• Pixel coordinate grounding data
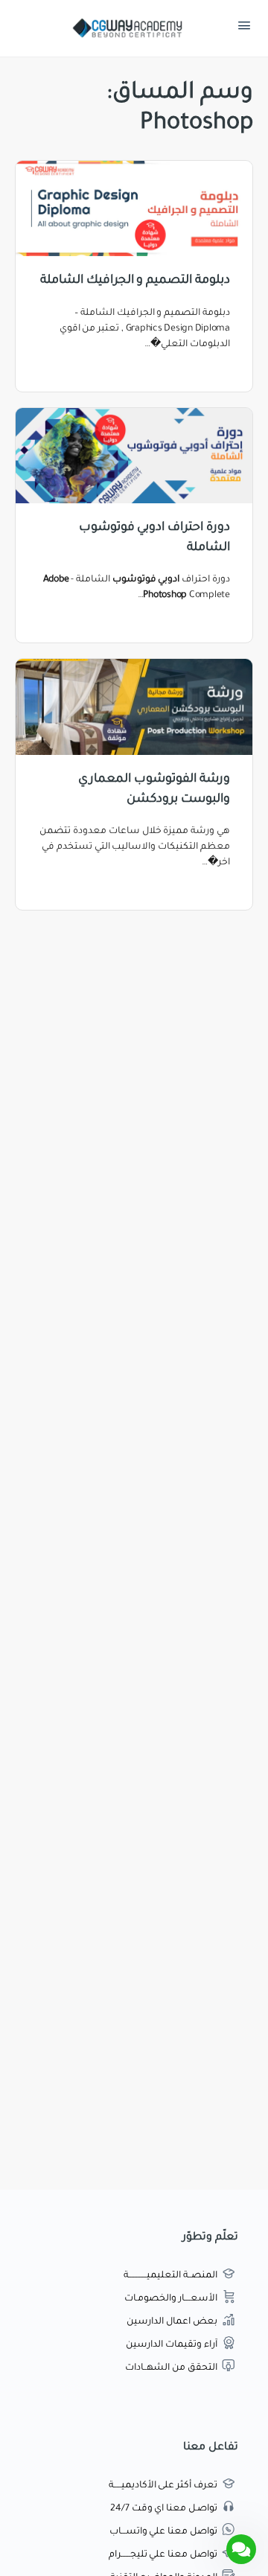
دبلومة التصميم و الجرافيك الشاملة (135, 280)
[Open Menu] (244, 29)
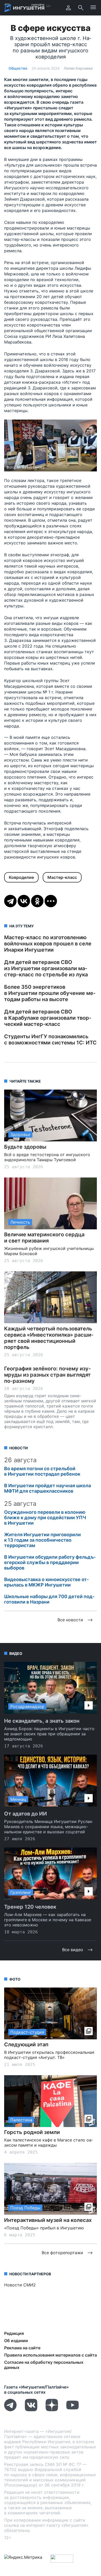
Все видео (72, 1949)
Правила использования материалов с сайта (50, 2355)
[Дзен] (52, 2409)
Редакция (14, 2333)
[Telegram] (10, 901)
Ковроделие (21, 877)
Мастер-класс (62, 877)
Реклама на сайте (22, 2347)
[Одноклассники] (37, 901)
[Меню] (93, 8)
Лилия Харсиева (78, 68)
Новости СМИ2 (20, 2284)
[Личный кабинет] (68, 7)
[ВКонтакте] (24, 901)
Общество (18, 68)
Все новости (70, 1619)
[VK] (31, 2409)
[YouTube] (72, 2409)
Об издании (16, 2340)
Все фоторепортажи (62, 2252)
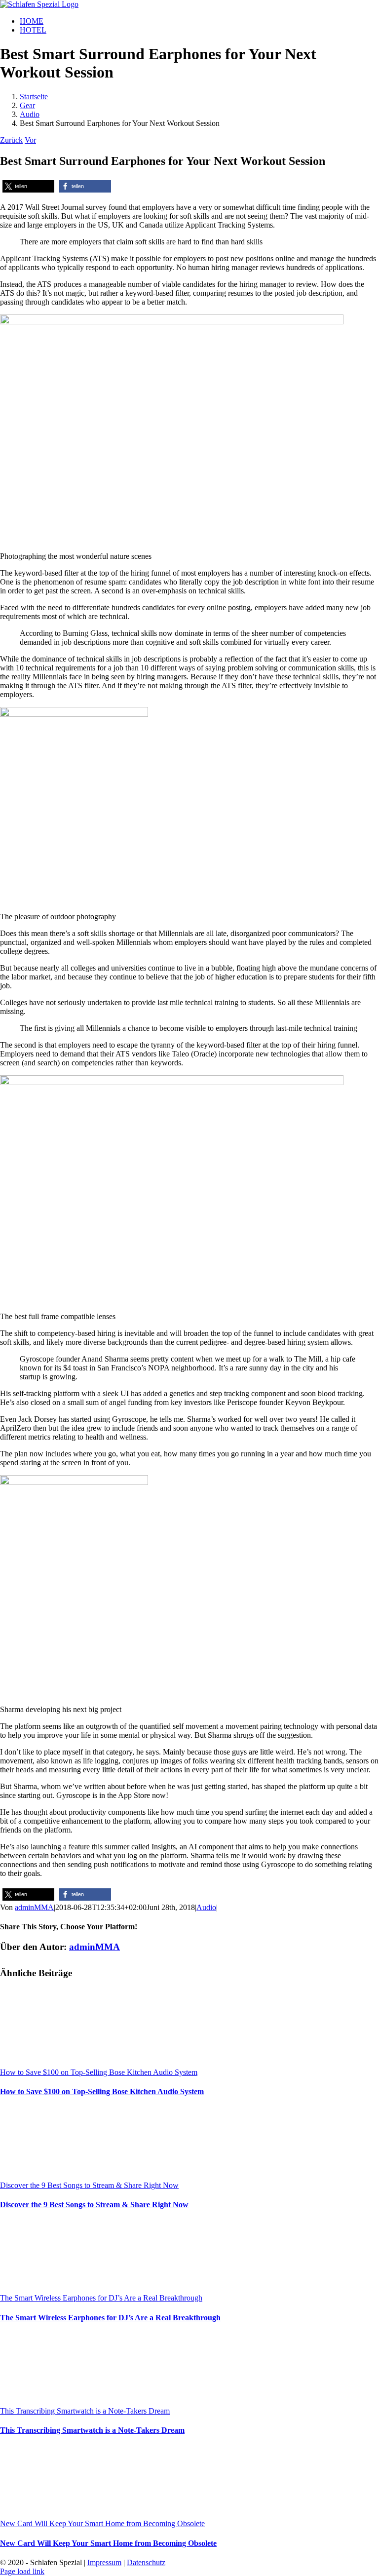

• Task prompt
Copy the data above line for line, skipping every picture.

• Response to the task
دبلومة التصميم و الجرافيك الشاملة (135, 280)
[Open Menu] (244, 29)
Все видео (72, 1949)
Правила использования материалов с сайта (50, 2355)
[Дзен] (52, 2409)
Редакция (14, 2333)
[Telegram] (10, 901)
Ковроделие (21, 877)
Мастер-класс (62, 877)
Реклама на сайте (22, 2347)
[Одноклассники] (37, 901)
[Меню] (93, 8)
Лилия Харсиева (78, 68)
Новости СМИ2 (20, 2284)
[Личный кабинет] (68, 7)
[ВКонтакте] (24, 901)
Общество (18, 68)
Все новости (70, 1619)
[VK] (31, 2409)
[YouTube] (72, 2409)
Об издании (16, 2340)
Все фоторепортажи (62, 2252)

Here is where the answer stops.